Source extract »
-- -- --

The aforementioned companies lobby governments to prevent adaptation of the legislation, delay agreements on the setting of tariffs for such compensation schemes, refuse the payment of set tariffs and hinder the functioning of the system through their distributors across Europe, including in the V4; or, in parallel, hide themselves behind the safe harbours of online market places to reach EU consumers directly, by- passing any and all EU regulation, including payment of private copy compensation. Although satisfactory agreements have been reached in certain countries where the law is implemented properly, their attacks continue at political level to weaken the rules that oblige them to pay.
Weakening the current long-established system of private copy compensation would only serve the financial benefit of non-EU based manufacturers at the expense of European creators, the cultural sector and the economy as a whole.
Organisations and unions representing authors, performers, publishers and creative workers in Europe urge the European Commission, national authorities and MEPs from V4 countries to reject these outrageous demands with determination, and to defend European interests in this sector of high economic value by properly implementing national laws in the spirit of the EU directives and Court rulings.
The principle is that the user, i.e. the consumer, is liable for the private copying remuneration, as it is the beneficiary of the exception. In practice, and as approved by the case law of the CJEU, such remuneration is paid by manufacturers and/or by distributors of electronic copy-enabling devices. Many studies have proven that the private copying remuneration does not have any tangible influence on the price of consumer products (neutral or null effect, non-elasticity of consumer prices). The price of smartphones or tablets is not higher in countries where the private copying remuneration applies than in those where it does not. In other terms, private copying remuneration does not affect the price of the product to which it applies.

-- -- --

Given records »

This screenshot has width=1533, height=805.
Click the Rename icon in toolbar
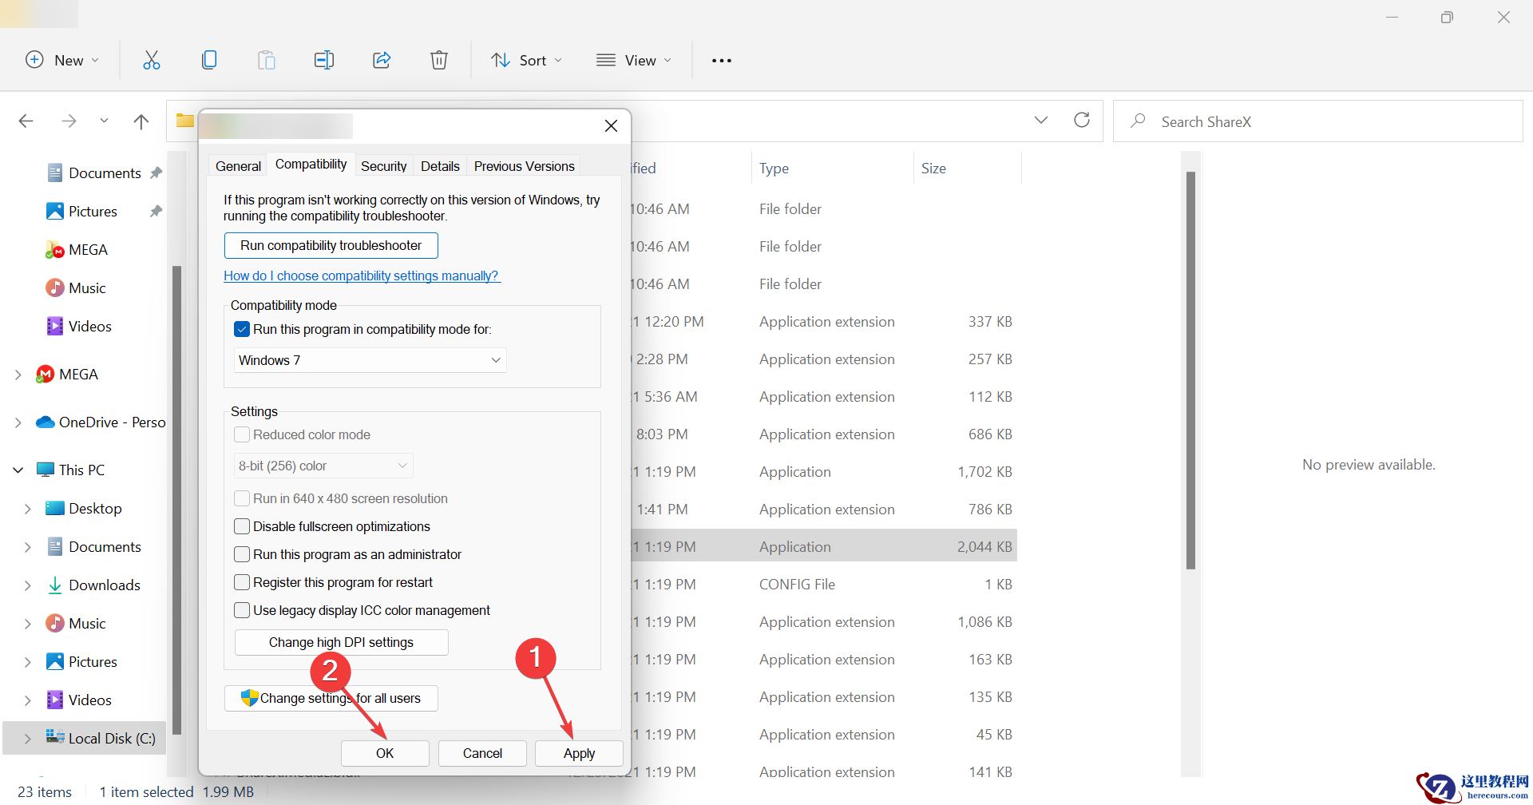324,60
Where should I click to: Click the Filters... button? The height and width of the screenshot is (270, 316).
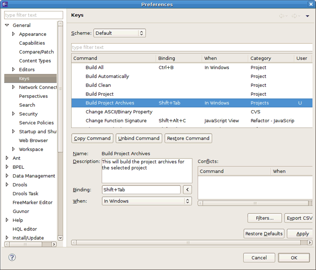coord(265,218)
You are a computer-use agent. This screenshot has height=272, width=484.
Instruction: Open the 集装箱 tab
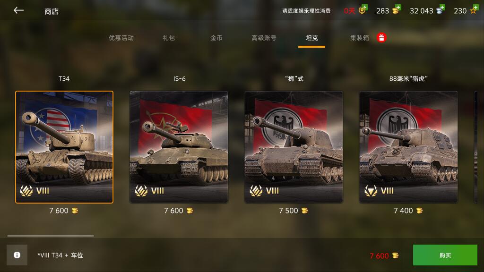click(359, 38)
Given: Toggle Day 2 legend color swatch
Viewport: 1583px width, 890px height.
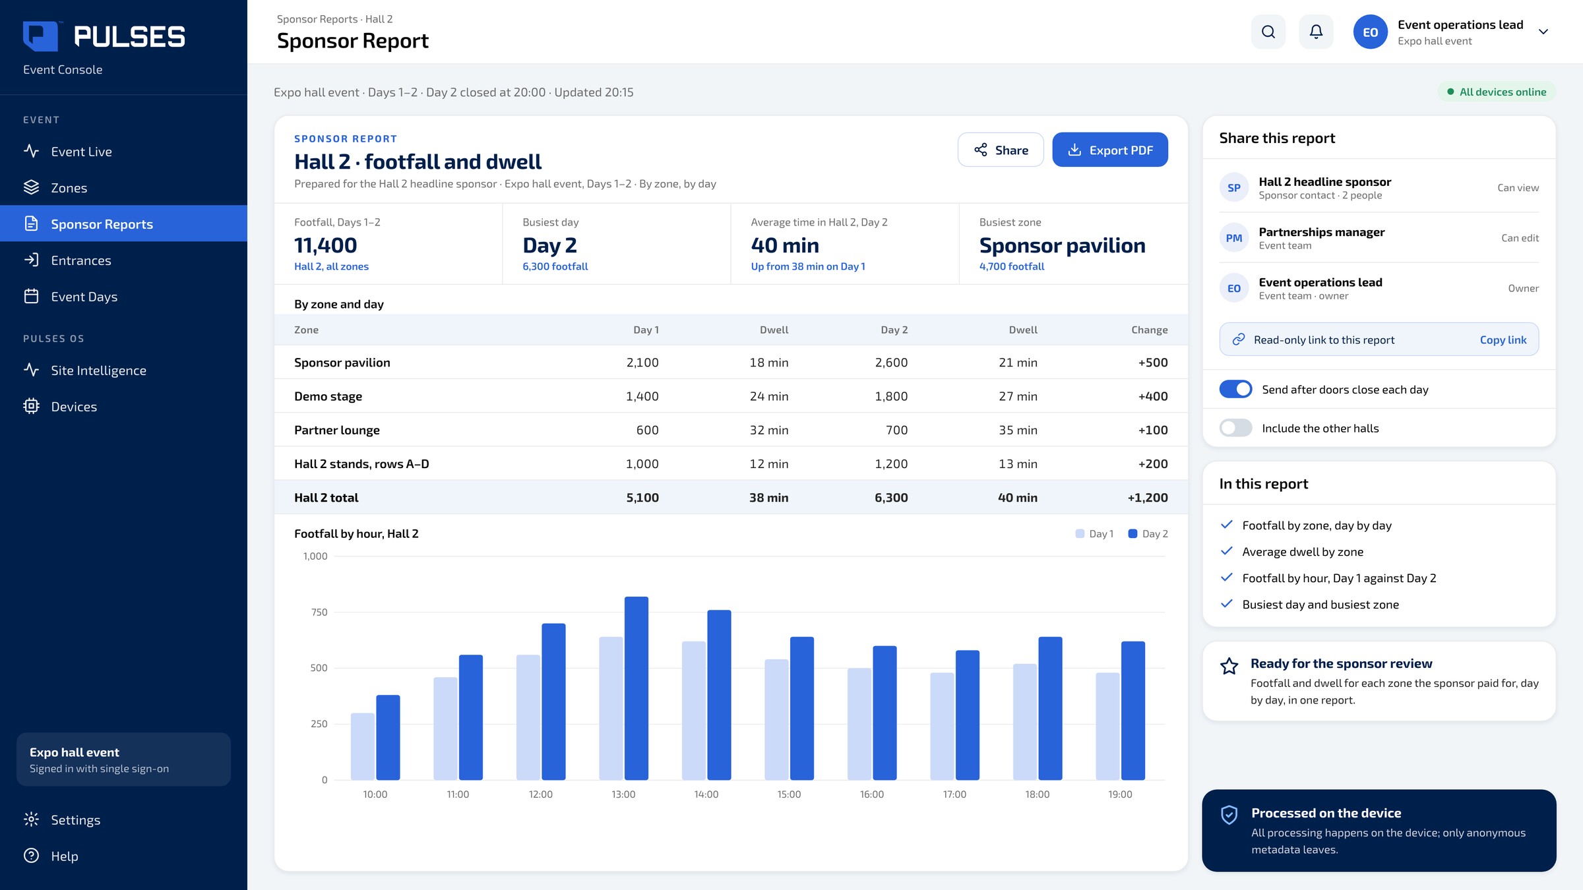Looking at the screenshot, I should pyautogui.click(x=1133, y=533).
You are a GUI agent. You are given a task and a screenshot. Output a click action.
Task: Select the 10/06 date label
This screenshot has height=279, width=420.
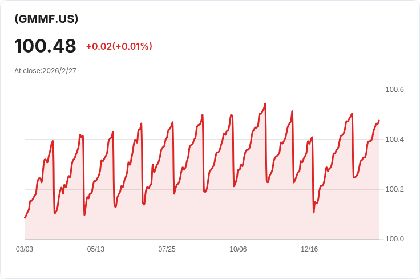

-- -- --

Work instruction A » From the private copy compensation text above, list every party that the organisations and unions urge to reject the demands.
Work instruction B » Carry on the private copy compensation text past its last sentence.

Response A »
- The European Commission
- National authorities
- MEPs from V4 countries

Response B »
Currently, consumer electronics are manufactured outside Europe by a limited number of very large North American or South-East Asian companies such as Apple, Samsung, Huawei, Xiaomi, LG, Lenovo, OPPO, ONEPlus. These goods are then distributed directly by them or by online retailers like Amazon. These companies are responsible for the payment of private copying remuneration to European creators.
An economic challenge for Europe
The European cultural and creative sectors (CCSs) are one of the major assets of the European economy. They account for 12 million jobs, which is 4 times more than the automotive industry, and 6 times more than the telecommunications industry. The CCSs are among the spearheads of the European digital economy, as creative content is an undeniable driving force in the digital market. The CCSs export and contribute to the vitality of the European digital market.
Creators are at the core of the CCSs’ value chain. Without them, there is no creationof value. Authors, performers and creative workers, as individuals, are vulnerable and depend on their rights to be remunerated for their creative work. The private copying remuneration is an integral part of this fragile ecosystem.
Moreover, the emergency funds created by collective management organisations during the Covid-19 crisis heavily relied on the cultural and social funds bolstered by private copy compensation schemes and thus provided a safety net and needed first aid for the economically vulnerable authors and performers, whose concerts, shows, film shootings, exhibitions, artistic projects and working possibilities stopped.